» **TASK DETAILS**
As the answer, set down the lines below from the one containing "Task: Select Add a condition from menu" through the one containing "Task: Click the TEEBA HNZ CO 00 station label", exactly and inclusively, and no others.

» **THE INPUT**
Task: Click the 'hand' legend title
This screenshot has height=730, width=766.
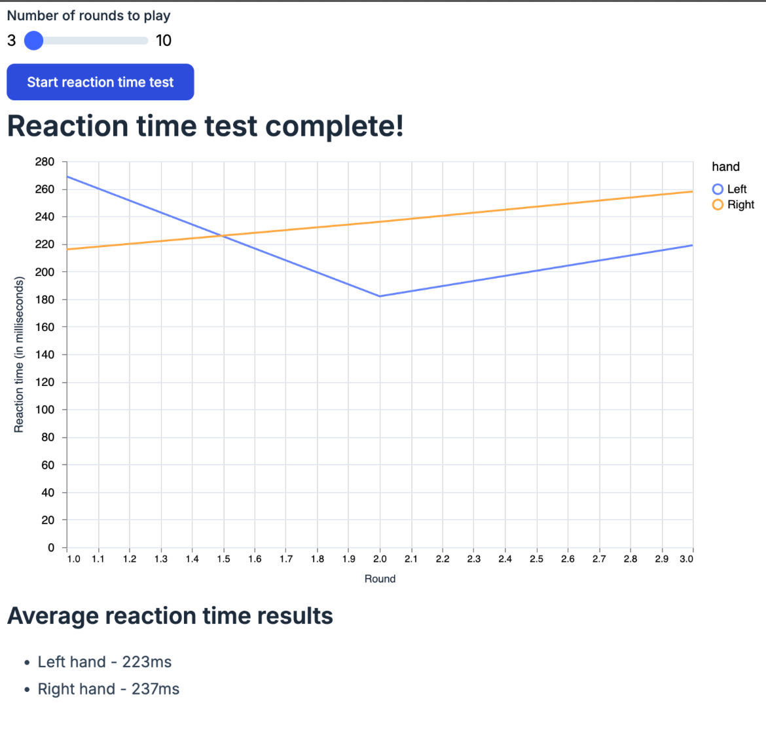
--
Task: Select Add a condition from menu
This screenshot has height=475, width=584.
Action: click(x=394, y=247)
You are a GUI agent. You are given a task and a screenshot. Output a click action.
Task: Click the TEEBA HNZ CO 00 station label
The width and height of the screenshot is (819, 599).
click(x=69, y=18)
...
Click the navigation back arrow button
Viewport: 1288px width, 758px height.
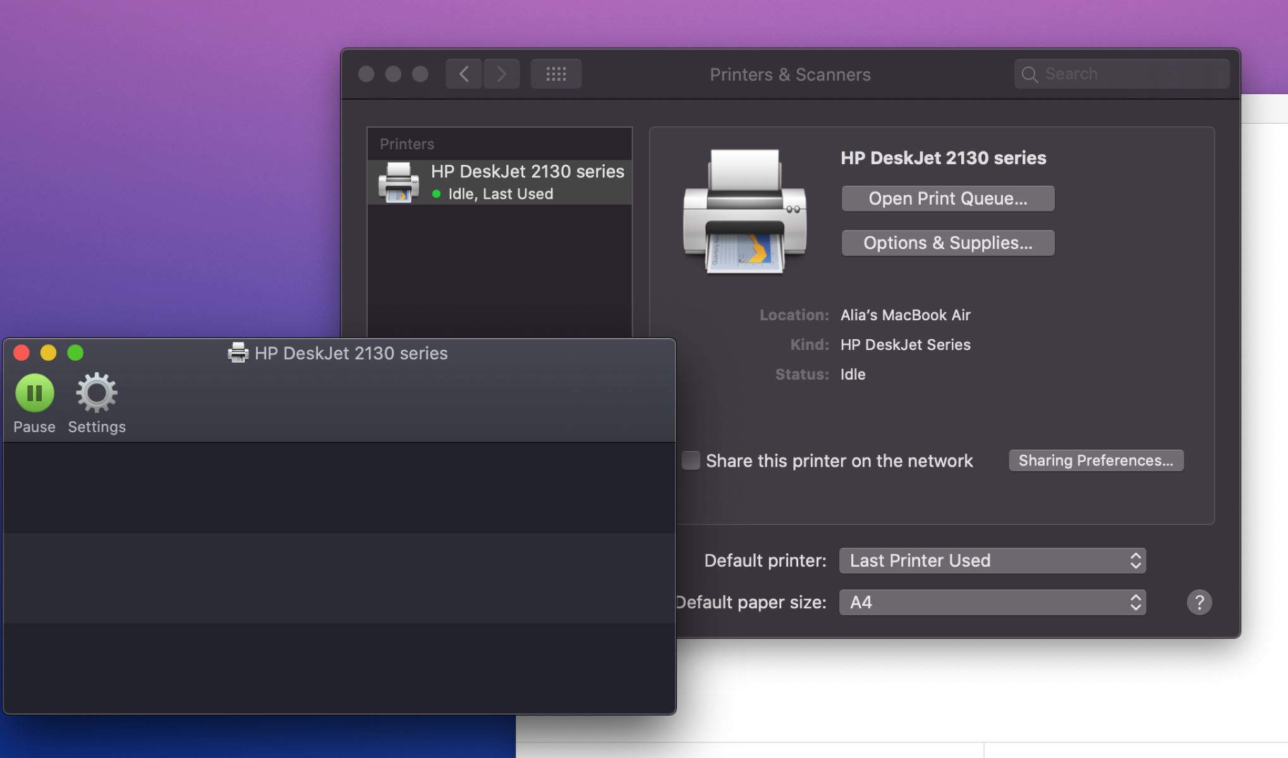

» **SOLVED PROBLEM**
Task: Select Add a condition from menu
This screenshot has height=475, width=584.
Action: click(x=394, y=247)
You are a GUI agent. You are given a task and a screenshot. Output a click action.
Task: Click the TEEBA HNZ CO 00 station label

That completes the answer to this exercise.